* **TASKS AND EXERCISES**:
A – In the serverless SQL pool article, what FORMAT setting queries Parquet source data?
B – Which parsing settings does the serverless SQL pool article list in parentheses for querying CSV and delimited text? Give all of them.
C – Do these statements agree with the serverless SQL pool article? (i) CETAS exports the results of a SELECT statement to Azure Storage in parallel. (ii) ESCAPE_CHAR is used to escape the quoting character. (iii) ESCAPE_CHAR applies only when FIELDQUOTE is enabled. Answer yes or no for each, quoting the deciding words.

Query storage files with serverless SQL pool in Azure Synapse Analytics

Article
01/04/2022

Serverless SQL pool enables you to query data in your data lake. It offers a T-SQL query surface area that accommodates semi-structured and unstructured data queries. For querying, the following T-SQL aspects are supported:

Full SELECT surface area, including majority of SQL functions and operators.
CREATE EXTERNAL TABLE AS SELECT (CETAS) creates an external table and then exports, in parallel, the results of a Transact-SQL SELECT statement to Azure Storage.

For more information on what is vs. what isn't currently supported, read the serverless SQL pool overview article, or the following articles:

Develop storage access where you can learn how to use External table and OPENROWSET function to read data from storage.
Control storage access where you can learn how to enable Synapse SQL to access storage using SAS authentication, or Managed Identity of the workspace.

Overview

To support a smooth experience for in place querying of data that's located in Azure Storage files, serverless SQL pool uses the OPENROWSET function with additional capabilities:

Query multiple files or folders
PARQUET file format
Query CSV and delimited text (field terminator, row terminator, escape char)
DELTA LAKE format
Read a chosen subset of columns
Schema inference
filename function
filepath function
Work with complex types and nested or repeated data structures

Query PARQUET files

To query Parquet source data, use FORMAT = 'PARQUET':

SELECT * FROM
OPENROWSET( BULK N'https://myaccount.dfs.core.windows.net/mycontainer/mysubfolder/data.parquet', FORMAT = 'PARQUET') 
WITH (C1 int, C2 varchar(20), C3 varchar(max)) as rows

Review the Query Parquet files article for usage examples.

Query CSV files

To query CSV source data, use FORMAT = 'CSV'. You can specify schema of the CSV file as part of OPENROWSET function when you query CSV files:

SELECT * FROM
OPENROWSET( BULK N'https://myaccount.dfs.core.windows.net/mycontainer/mysubfolder/data.csv', FORMAT = 'CSV', PARSER_VERSION='2.0') 
WITH (C1 int, C2 varchar(20), C3 varchar(max)) as rows

There are some additional options that can be used to adjust parsing rules to custom CSv format:

ESCAPE_CHAR = 'char' Specifies the character in the file that is used to escape itself and all delimiter values in the file. If the escape character is followed by a value other than itself, or any of the delimiter values, the escape character is dropped when reading the value. The ESCAPE_CHAR parameter will be applied whether the FIELDQUOTE is or isn't enabled. It won't be used to escape the quoting character. The quoting character must be escaped with another quoting character. Quoting character can appear within column value only if value is encapsulated with quoting characters.

* **DATA ROWS**:
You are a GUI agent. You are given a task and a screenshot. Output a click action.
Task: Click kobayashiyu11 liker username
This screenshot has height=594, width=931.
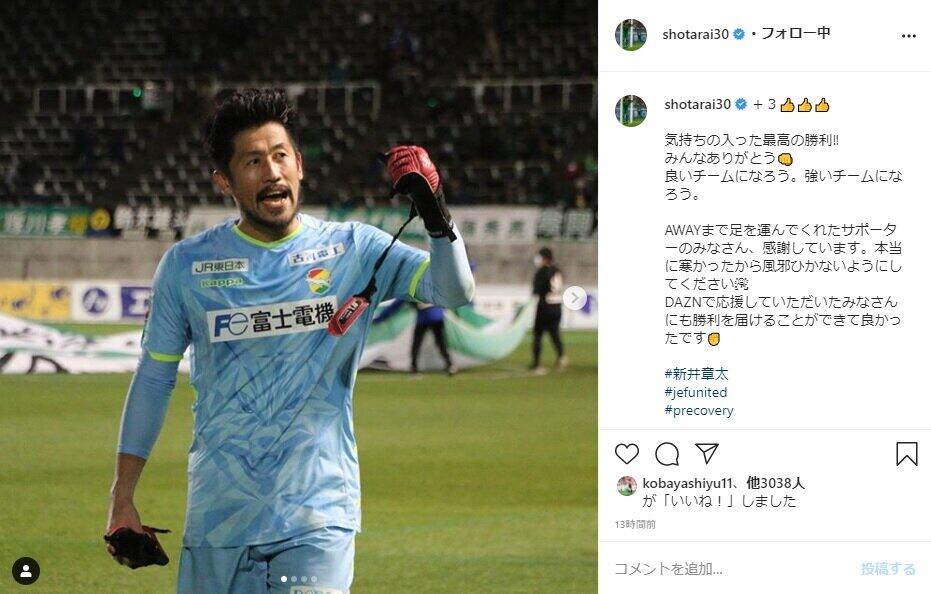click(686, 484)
--
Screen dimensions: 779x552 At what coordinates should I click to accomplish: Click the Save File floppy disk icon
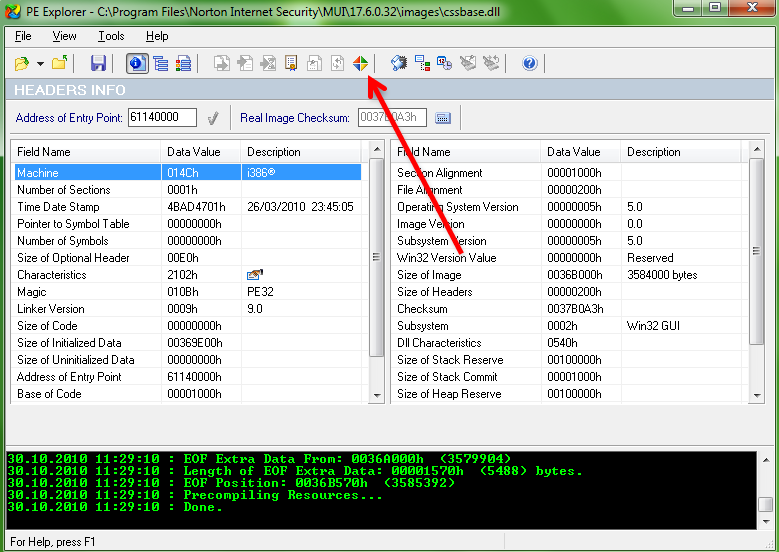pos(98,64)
--
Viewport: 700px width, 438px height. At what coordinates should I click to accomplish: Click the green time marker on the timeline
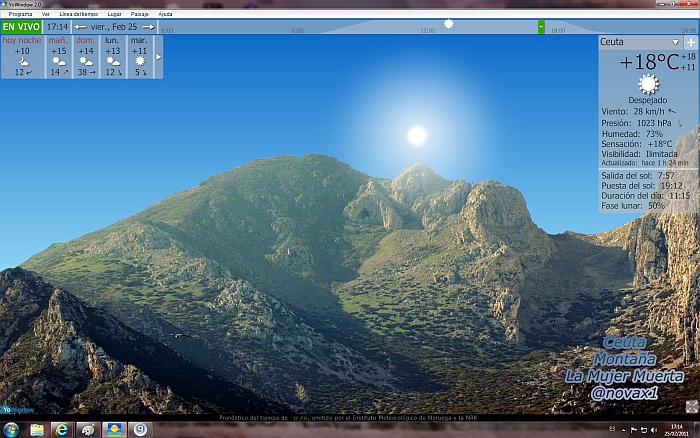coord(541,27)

* **SOLUTIONS TO EACH TASK**:
A – FORMAT = 'PARQUET'

B – field terminator, row terminator, escape char

C –
(i) Yes: "exports, in parallel, the results of a Transact-SQL SELECT statement to Azure Storage"
(ii) No: "It won't be used to escape the quoting character."
(iii) No: "The ESCAPE_CHAR parameter will be applied whether the FIELDQUOTE is or isn't enabled."